### Task brief
Would you please transcribe the records below from the line with "Image resolution: width=800" through their final line, exactly and with no other lines?

[Records from a data collection]
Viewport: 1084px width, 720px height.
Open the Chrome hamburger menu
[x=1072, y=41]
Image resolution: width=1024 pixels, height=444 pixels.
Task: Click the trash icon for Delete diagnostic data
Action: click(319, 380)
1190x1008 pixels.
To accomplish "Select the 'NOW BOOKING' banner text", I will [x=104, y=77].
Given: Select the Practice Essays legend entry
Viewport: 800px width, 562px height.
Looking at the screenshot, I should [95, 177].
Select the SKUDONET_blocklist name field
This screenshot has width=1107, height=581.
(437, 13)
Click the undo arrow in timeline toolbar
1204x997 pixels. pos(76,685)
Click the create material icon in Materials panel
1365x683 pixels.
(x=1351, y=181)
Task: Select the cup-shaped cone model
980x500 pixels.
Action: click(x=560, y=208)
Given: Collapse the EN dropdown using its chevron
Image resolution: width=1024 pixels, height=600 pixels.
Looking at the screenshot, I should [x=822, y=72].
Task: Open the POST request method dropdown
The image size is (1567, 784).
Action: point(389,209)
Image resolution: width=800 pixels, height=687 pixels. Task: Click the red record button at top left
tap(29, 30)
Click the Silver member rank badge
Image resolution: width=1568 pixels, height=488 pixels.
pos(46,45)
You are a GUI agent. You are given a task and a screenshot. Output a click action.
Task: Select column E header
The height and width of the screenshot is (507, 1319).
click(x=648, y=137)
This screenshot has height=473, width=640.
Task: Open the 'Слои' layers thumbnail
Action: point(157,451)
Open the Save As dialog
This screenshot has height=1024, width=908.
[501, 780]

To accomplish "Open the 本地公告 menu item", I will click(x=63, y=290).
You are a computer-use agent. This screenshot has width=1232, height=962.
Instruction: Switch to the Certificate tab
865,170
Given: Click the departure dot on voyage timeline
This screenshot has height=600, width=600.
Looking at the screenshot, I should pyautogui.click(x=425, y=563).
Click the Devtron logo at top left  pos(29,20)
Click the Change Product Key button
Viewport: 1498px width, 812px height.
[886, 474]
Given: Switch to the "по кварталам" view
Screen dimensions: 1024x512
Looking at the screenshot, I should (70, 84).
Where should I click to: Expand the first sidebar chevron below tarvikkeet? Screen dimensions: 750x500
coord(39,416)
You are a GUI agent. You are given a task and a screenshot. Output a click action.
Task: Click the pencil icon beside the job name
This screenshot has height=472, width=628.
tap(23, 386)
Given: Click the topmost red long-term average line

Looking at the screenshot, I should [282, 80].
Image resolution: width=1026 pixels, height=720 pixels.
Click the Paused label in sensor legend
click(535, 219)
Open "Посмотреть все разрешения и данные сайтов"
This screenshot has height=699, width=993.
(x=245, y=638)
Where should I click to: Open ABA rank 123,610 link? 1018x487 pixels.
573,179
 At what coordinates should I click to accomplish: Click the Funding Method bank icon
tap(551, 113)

### Response
Image resolution: width=800 pixels, height=687 pixels. Task: Click the red record button at top left
tap(29, 30)
Click the Silver member rank badge
Image resolution: width=1568 pixels, height=488 pixels.
pos(46,45)
You are a GUI agent. You are given a task and a screenshot. Output a click action.
Task: Select column E header
The height and width of the screenshot is (507, 1319).
click(x=648, y=137)
This screenshot has height=473, width=640.
Task: Open the 'Слои' layers thumbnail
Action: point(157,451)
Open the Save As dialog
This screenshot has height=1024, width=908.
[501, 780]

To accomplish "Open the 本地公告 menu item", I will click(x=63, y=290).
You are a computer-use agent. This screenshot has width=1232, height=962.
Instruction: Switch to the Certificate tab
865,170
Given: Click the departure dot on voyage timeline
This screenshot has height=600, width=600.
Looking at the screenshot, I should pyautogui.click(x=425, y=563).
Click the Devtron logo at top left  pos(29,20)
Click the Change Product Key button
Viewport: 1498px width, 812px height.
[886, 474]
Given: Switch to the "по кварталам" view
Screen dimensions: 1024x512
Looking at the screenshot, I should (70, 84).
Where should I click to: Expand the first sidebar chevron below tarvikkeet? Screen dimensions: 750x500
coord(39,416)
You are a GUI agent. You are given a task and a screenshot. Output a click action.
Task: Click the pencil icon beside the job name
This screenshot has height=472, width=628.
tap(23, 386)
Given: Click the topmost red long-term average line

Looking at the screenshot, I should [282, 80].
Image resolution: width=1026 pixels, height=720 pixels.
Click the Paused label in sensor legend
click(535, 219)
Open "Посмотреть все разрешения и данные сайтов"
This screenshot has height=699, width=993.
(x=245, y=638)
Where should I click to: Open ABA rank 123,610 link? 1018x487 pixels.
573,179
 At what coordinates should I click to accomplish: Click the Funding Method bank icon
tap(551, 113)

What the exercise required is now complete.